Mas ele era um outro homem e não podia suportar a ideia de voltar para um lugar onde o seu arrependimento seria motivo de piada e onde a sua transformação seria desacreditada. Hesitou por alguns momentos e então deu as costas à cidade para pensar em que outro lugar ele poderia tentar ganhar o seu pão de cada dia.
A lanterna, a pá e a garrafa forrada de palhinha foram encontradas, naquele mesmo dia, no cemitério da igreja. A princípio, houve grandes especulações sobre o destino do coveiro, mas logo ficou definido que ele havia sido levado embora pelos duendes; e não faltaram testemunhas respeitáveis que tivessem visto com nitidez ele ser carregado rapidamente pelo ar, montado num cavalo de pelo castanho e cego de um olho, com a traseira de um leão e o rabo de um urso. No fim, tudo isso virou uma história em que todos acreditavam piamente; e o novo coveiro costumava exibir aos curiosos, por um dinheirinho de nada, um pedaço de bom tamanho do galo da rosa dos ventos da igreja que fora acidentalmente chutado pelo cavalo acima mencionado em seu voo de fuga; pedaço esse que fora recolhido por ele mesmo no cemitério da igreja coisa de um ou dois anos atrás.
Infelizmente, essas histórias ficaram um pouco atrapalhadas pelo inesperado ressurgimento do próprio Gabriel Grub uns dez anos mais tarde, desta vez um velhinho reumático, maltrapilho e contente da vida. Ele contou sua história ao pároco e também ao prefeito; e, no decorrer do tempo, essa história começou a ser aceita como fato histórico e é dessa forma que ela continua a ser contada até os dias de hoje. Quanto aos que tinham acreditado na lorota do galo da rosa dos ventos, uma vez tendo depositado sua confiança na história errada, não foram facilmente persuadidos a trocar de história e, portanto, de modo que parecessem tão sábios quanto possível, davam de ombros, levavam a mão à testa e murmuravam alguma coisa sobre Gabriel Grub ter bebido todo o gim holandês e então ter pegado no sono deitado na pedra da sepultura; e eles faziam questão de explicar aquilo que Gabriel Grub supunha ter testemunhado na caverna dos duendes, dizendo que ele simplesmente tinha visto o mundo e ficara mais sábio.

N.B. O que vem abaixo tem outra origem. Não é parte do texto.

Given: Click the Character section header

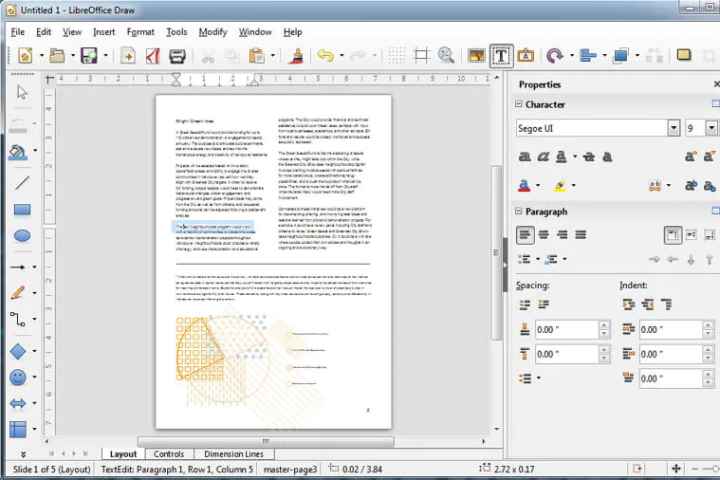Looking at the screenshot, I should (x=545, y=104).
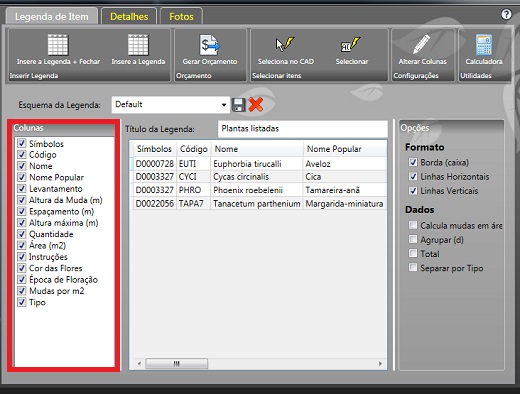Image resolution: width=520 pixels, height=394 pixels.
Task: Activate Seleciona no CAD tool
Action: 285,45
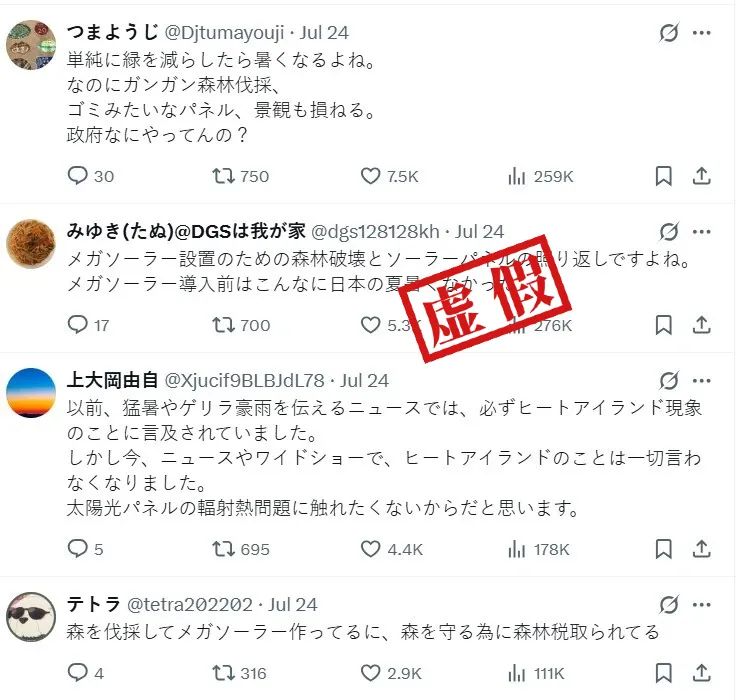Open @tetra202202 profile link
Viewport: 743px width, 700px height.
point(190,605)
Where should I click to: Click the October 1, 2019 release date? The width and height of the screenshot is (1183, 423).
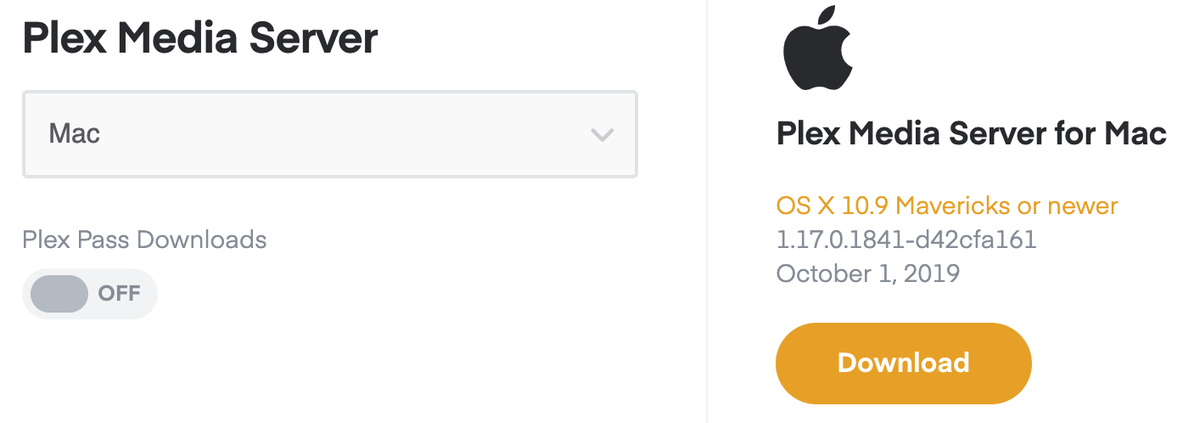868,273
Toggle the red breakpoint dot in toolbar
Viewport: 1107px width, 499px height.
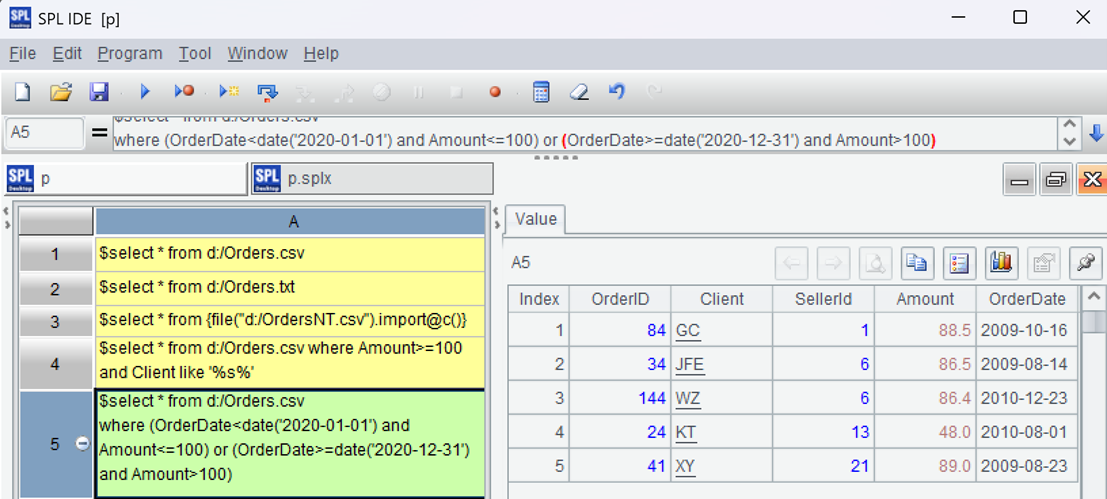494,92
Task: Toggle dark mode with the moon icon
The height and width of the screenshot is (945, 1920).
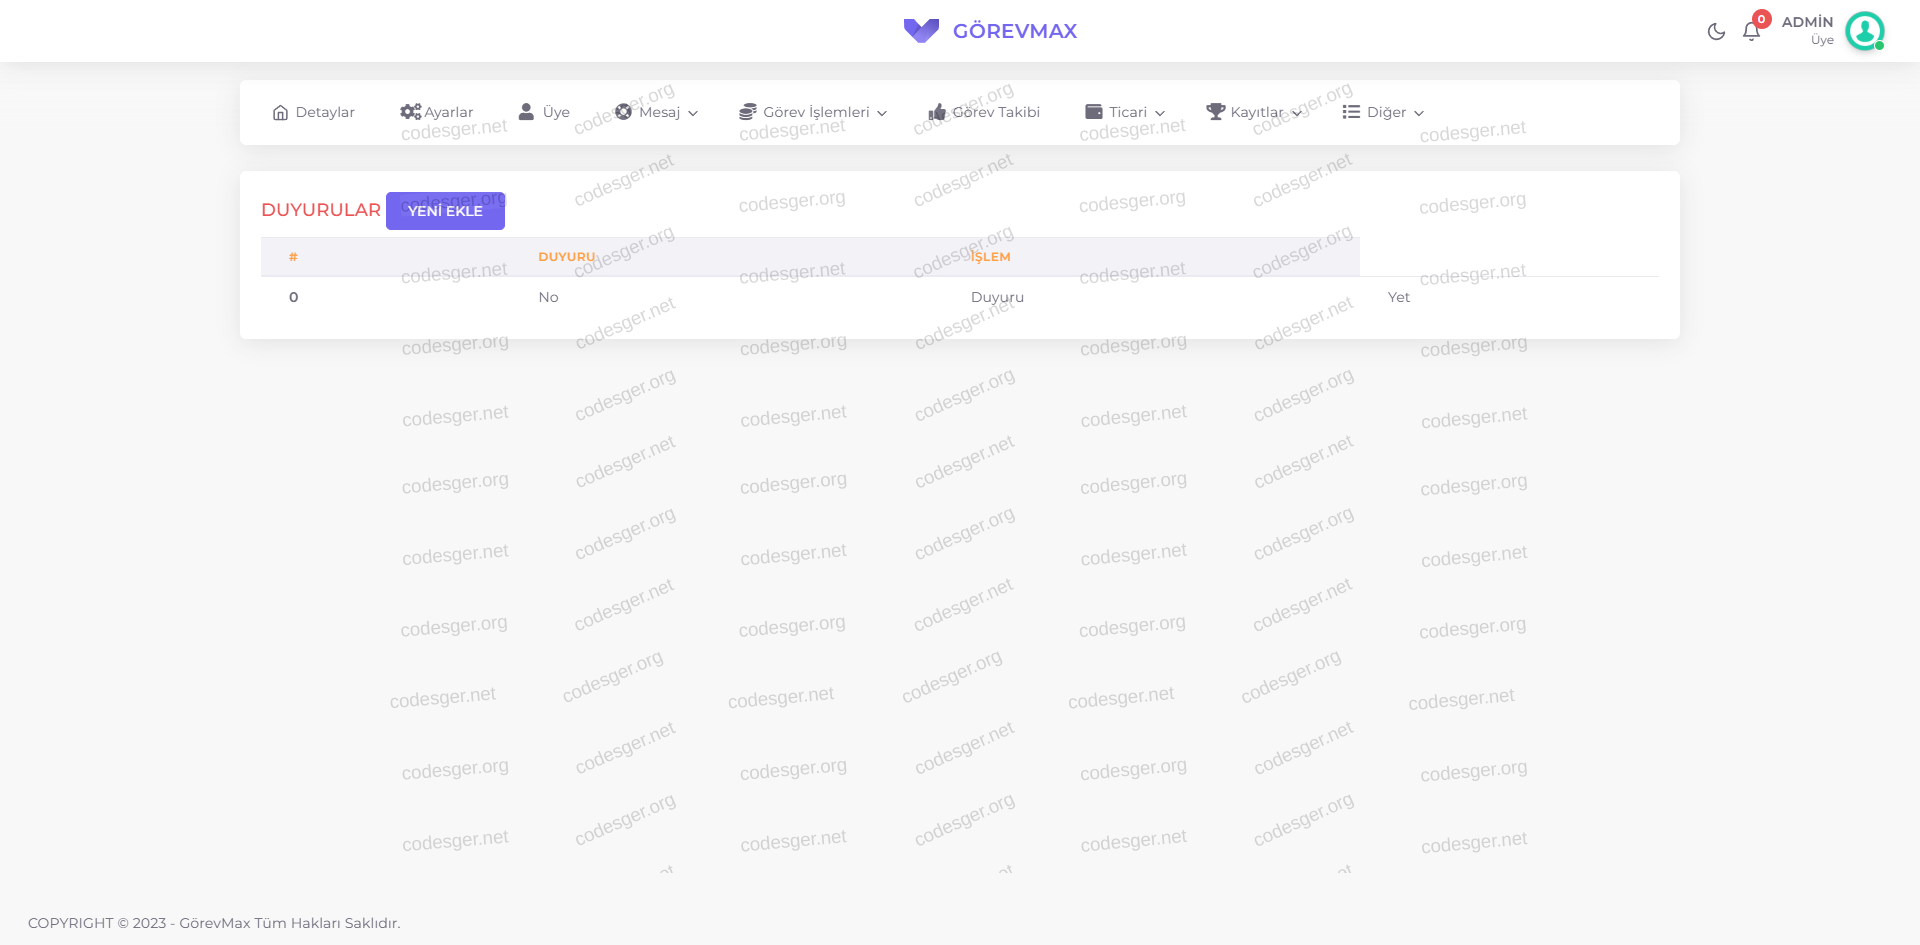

Mas essa opinião, que definitivamente não se popularizou em nenhum momento, foi gradualmente esquecida. Seja lá como for, uma vez que Gabriel Grub sofreu de reumatismo até o fim de seus dias, esta história pelo menos tem uma moral, se não servir para ensinar coisa melhor; e a moral da história diz que, se um homem se torna rabugento e bebe desacompanhado na temporada de festas natalinas, ele pode ter certeza de que não será um homem melhor por causa disso; que os espíritos sejam sempre os melhores possíveis, ou então que sua presença esteja a muitos graus de distância do teor de uma prova concreta, como os espíritos que Gabriel Grub viu na caverna dos duendes.